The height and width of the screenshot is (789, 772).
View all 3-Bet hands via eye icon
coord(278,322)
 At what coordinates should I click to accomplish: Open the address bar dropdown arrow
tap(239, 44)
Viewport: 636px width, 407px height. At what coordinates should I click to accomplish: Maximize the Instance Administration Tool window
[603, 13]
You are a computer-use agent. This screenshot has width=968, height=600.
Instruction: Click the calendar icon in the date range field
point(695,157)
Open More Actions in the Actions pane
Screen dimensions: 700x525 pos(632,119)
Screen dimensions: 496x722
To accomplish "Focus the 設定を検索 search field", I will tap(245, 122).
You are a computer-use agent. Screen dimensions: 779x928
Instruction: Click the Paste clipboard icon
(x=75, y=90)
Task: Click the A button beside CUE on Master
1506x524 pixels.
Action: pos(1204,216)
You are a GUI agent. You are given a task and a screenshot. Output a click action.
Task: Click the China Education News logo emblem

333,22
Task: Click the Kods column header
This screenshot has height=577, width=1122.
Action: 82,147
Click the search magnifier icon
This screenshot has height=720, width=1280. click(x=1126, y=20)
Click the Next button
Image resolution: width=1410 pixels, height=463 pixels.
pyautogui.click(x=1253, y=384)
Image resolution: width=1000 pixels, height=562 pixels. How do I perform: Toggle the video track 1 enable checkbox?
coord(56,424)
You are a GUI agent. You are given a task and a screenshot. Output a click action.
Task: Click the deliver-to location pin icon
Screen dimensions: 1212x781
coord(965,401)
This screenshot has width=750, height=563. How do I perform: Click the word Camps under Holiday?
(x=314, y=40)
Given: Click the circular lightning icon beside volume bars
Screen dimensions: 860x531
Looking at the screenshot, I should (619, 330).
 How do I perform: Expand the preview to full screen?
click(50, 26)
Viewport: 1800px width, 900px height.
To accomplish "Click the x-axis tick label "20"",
━━━━━━━━━━
-- TASK STATEMENT --
Each entry above should be written again exactly.

-- EXERCISE RESPONSE --
The height and width of the screenshot is (789, 772).
View all 3-Bet hands via eye icon
coord(278,322)
 At what coordinates should I click to accomplish: Open the address bar dropdown arrow
tap(239, 44)
Viewport: 636px width, 407px height. At what coordinates should I click to accomplish: Maximize the Instance Administration Tool window
[603, 13]
You are a computer-use agent. This screenshot has width=968, height=600.
Instruction: Click the calendar icon in the date range field
point(695,157)
Open More Actions in the Actions pane
Screen dimensions: 700x525 pos(632,119)
Screen dimensions: 496x722
To accomplish "Focus the 設定を検索 search field", I will tap(245, 122).
You are a computer-use agent. Screen dimensions: 779x928
Instruction: Click the Paste clipboard icon
(x=75, y=90)
Task: Click the A button beside CUE on Master
1506x524 pixels.
Action: pos(1204,216)
You are a GUI agent. You are given a task and a screenshot. Output a click action.
Task: Click the China Education News logo emblem

333,22
Task: Click the Kods column header
This screenshot has height=577, width=1122.
Action: 82,147
Click the search magnifier icon
This screenshot has height=720, width=1280. click(x=1126, y=20)
Click the Next button
Image resolution: width=1410 pixels, height=463 pixels.
pyautogui.click(x=1253, y=384)
Image resolution: width=1000 pixels, height=562 pixels. How do I perform: Toggle the video track 1 enable checkbox?
coord(56,424)
You are a GUI agent. You are given a task and a screenshot. Output a click action.
Task: Click the deliver-to location pin icon
Screen dimensions: 1212x781
coord(965,401)
This screenshot has width=750, height=563. How do I perform: Click the word Camps under Holiday?
(x=314, y=40)
Given: Click the circular lightning icon beside volume bars
Screen dimensions: 860x531
Looking at the screenshot, I should (619, 330).
 How do I perform: Expand the preview to full screen?
click(50, 26)
Viewport: 1800px width, 900px height.
To accomplish "Click the x-axis tick label "20"",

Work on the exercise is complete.